In this competision, our task is to assign a day of each 5000 families. If we change an assigned day of one family, we'll get a different score. Assuming this as `Markov decision process (MDP)`, and we can imagine problem like

* S is state, assined day of each families
* A is action, how to re assign day of a family
* R is reward, how much score decrease

Both state after transition $S'$ and Reward $R$ only depends on current state $S$ and action $A$ . 
Now we'd like to know how action of current state $A_S$ can get max $R$ ?

In this notebook, I'll try to use Q-learning approach. Because I just wanted to do new things at the end of the year. Thank you for google, wikipedia, kaggle and our greate community! And welcome to any comment (I realy not understand method..). Have a good new year!

In [None]:
import pandas as pd
import numpy as np
from tqdm.notebook import tqdm as tqdm
import matplotlib.pyplot as plt

In [None]:
df = pd.read_csv('../input/santa-workshop-tour-2019/family_data.csv')
print(df.shape)
df.head()

## Score function

https://www.kaggle.com/inversion/santa-s-2019-starter-notebook

In [None]:
family_size_dict = df[['n_people']].to_dict()['n_people']

cols = [f'choice_{i}' for i in range(10)]
choice_dict = df[cols].to_dict()

N_DAYS = 100
MAX_OCCUPANCY = 300
MIN_OCCUPANCY = 125

# from 100 to 1
days = list(range(N_DAYS,0,-1))

def cost_function(prediction):

    penalty = 0

    # We'll use this to count the number of people scheduled each day
    daily_occupancy = {k:0 for k in days}
    
    # Looping over each family; d is the day for each family f
    for f, d in enumerate(prediction):

        # Using our lookup dictionaries to make simpler variable names
        n = family_size_dict[f]
        choice_0 = choice_dict['choice_0'][f]
        choice_1 = choice_dict['choice_1'][f]
        choice_2 = choice_dict['choice_2'][f]
        choice_3 = choice_dict['choice_3'][f]
        choice_4 = choice_dict['choice_4'][f]
        choice_5 = choice_dict['choice_5'][f]
        choice_6 = choice_dict['choice_6'][f]
        choice_7 = choice_dict['choice_7'][f]
        choice_8 = choice_dict['choice_8'][f]
        choice_9 = choice_dict['choice_9'][f]

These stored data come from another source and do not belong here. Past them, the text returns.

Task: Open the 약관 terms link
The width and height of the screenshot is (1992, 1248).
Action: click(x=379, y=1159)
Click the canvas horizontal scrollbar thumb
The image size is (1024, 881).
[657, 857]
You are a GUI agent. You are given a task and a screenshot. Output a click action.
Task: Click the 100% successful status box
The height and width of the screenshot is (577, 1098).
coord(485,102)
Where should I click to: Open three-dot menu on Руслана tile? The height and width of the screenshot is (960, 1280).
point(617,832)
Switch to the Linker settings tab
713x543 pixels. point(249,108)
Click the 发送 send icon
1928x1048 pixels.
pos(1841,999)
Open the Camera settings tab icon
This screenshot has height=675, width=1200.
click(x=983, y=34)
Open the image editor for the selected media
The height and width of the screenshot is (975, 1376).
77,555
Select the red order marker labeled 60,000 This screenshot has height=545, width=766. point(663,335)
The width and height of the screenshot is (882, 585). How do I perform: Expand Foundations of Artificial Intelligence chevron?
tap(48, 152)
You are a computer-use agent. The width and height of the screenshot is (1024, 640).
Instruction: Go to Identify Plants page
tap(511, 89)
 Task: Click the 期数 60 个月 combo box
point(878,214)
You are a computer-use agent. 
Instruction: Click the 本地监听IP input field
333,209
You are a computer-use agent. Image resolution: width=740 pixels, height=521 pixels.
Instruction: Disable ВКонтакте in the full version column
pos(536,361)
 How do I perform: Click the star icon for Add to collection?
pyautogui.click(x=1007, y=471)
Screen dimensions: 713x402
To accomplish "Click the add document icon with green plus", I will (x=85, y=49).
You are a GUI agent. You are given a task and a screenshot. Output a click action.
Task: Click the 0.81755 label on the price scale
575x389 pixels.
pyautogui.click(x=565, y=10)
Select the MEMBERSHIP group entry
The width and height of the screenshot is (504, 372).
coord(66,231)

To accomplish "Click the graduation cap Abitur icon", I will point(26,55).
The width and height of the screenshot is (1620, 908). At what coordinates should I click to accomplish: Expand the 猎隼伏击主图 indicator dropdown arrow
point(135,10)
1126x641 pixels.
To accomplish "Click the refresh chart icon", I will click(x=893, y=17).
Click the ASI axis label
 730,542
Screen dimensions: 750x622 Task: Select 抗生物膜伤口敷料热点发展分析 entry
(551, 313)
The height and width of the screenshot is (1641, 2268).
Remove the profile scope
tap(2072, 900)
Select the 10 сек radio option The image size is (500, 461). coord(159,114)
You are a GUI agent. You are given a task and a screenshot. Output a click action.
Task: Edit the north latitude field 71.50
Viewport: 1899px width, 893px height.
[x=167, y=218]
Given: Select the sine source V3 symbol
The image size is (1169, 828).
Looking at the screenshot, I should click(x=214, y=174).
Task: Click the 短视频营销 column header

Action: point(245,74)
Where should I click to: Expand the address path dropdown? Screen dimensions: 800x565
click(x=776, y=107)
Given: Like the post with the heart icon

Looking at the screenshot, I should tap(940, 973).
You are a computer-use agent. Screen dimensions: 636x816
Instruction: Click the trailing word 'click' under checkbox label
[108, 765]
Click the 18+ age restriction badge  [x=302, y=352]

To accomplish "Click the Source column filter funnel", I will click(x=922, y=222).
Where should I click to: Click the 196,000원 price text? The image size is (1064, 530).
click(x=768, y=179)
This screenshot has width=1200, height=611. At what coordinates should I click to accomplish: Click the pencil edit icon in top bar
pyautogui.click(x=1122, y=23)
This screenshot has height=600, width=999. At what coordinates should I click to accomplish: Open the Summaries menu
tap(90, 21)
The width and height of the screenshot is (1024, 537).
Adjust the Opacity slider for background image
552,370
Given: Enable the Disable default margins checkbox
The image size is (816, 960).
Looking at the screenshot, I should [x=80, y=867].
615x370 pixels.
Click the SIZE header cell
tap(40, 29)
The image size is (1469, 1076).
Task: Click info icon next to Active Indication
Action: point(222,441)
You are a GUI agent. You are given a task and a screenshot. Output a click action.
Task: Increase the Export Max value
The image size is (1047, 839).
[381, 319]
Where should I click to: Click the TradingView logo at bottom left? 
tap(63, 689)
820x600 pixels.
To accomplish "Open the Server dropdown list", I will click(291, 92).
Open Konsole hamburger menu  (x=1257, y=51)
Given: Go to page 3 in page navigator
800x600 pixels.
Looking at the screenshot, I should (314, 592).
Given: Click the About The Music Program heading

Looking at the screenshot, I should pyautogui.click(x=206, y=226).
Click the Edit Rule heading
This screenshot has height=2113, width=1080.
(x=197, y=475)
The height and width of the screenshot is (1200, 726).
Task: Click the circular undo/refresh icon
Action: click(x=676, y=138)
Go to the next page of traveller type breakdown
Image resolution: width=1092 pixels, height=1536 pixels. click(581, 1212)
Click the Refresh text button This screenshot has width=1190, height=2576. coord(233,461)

        # add the family member count to the daily occupancy
        daily_occupancy[d] += n

        # Calculate the penalty for not getting top preference
        if d == choice_0:
            penalty += 0
        elif d == choice_1:
            penalty += 50
        elif d == choice_2:
            penalty += 50 + 9 * n
        elif d == choice_3:
            penalty += 100 + 9 * n
        elif d == choice_4:
            penalty += 200 + 9 * n
        elif d == choice_5:
            penalty += 200 + 18 * n
        elif d == choice_6:
            penalty += 300 + 18 * n
        elif d == choice_7:
            penalty += 300 + 36 * n
        elif d == choice_8:
            penalty += 400 + 36 * n
        elif d == choice_9:
            penalty += 500 + 36 * n + 199 * n
        else:
            penalty += 500 + 36 * n + 398 * n

    # for each date, check total occupancy
    #  (using soft constraints instead of hard constraints)
    for _, v in daily_occupancy.items():
        if (v > MAX_OCCUPANCY) or (v < MIN_OCCUPANCY):
            penalty += 100000000

    # Calculate the accounting cost
    # The first day (day 100) is treated special
    accounting_cost = (daily_occupancy[days[0]]-125.0) / 400.0 * daily_occupancy[days[0]]**(0.5)
    # using the max function because the soft constraints might allow occupancy to dip below 125
    accounting_cost = max(0, accounting_cost)
    
    # Loop over the rest of the days, keeping track of previous count
    yesterday_count = daily_occupancy[days[0]]
    for day in days[1:]:
        today_count = daily_occupancy[day]
        diff = abs(today_count - yesterday_count)
        accounting_cost += max(0, (daily_occupancy[day]-125.0) / 400.0 * daily_occupancy[day]**(0.5 + diff / 50.0))
        yesterday_count = today_count

    penalty += accounting_cost

    return penalty

submission = pd.read_csv('../input/santa-workshop-tour-2019/sample_submission.csv')
cost_function(submission['assigned_day'])

In [None]:
ary_n_people = df.n_people.values
ary_n_people

In [None]:
ary_choices = df.iloc[:, 1:-1].values-1
ary_choices

## data

For simplicity, I'll make a binary matrix. `data` has row = number of all families, column = number of all workshop day and 1 if assined.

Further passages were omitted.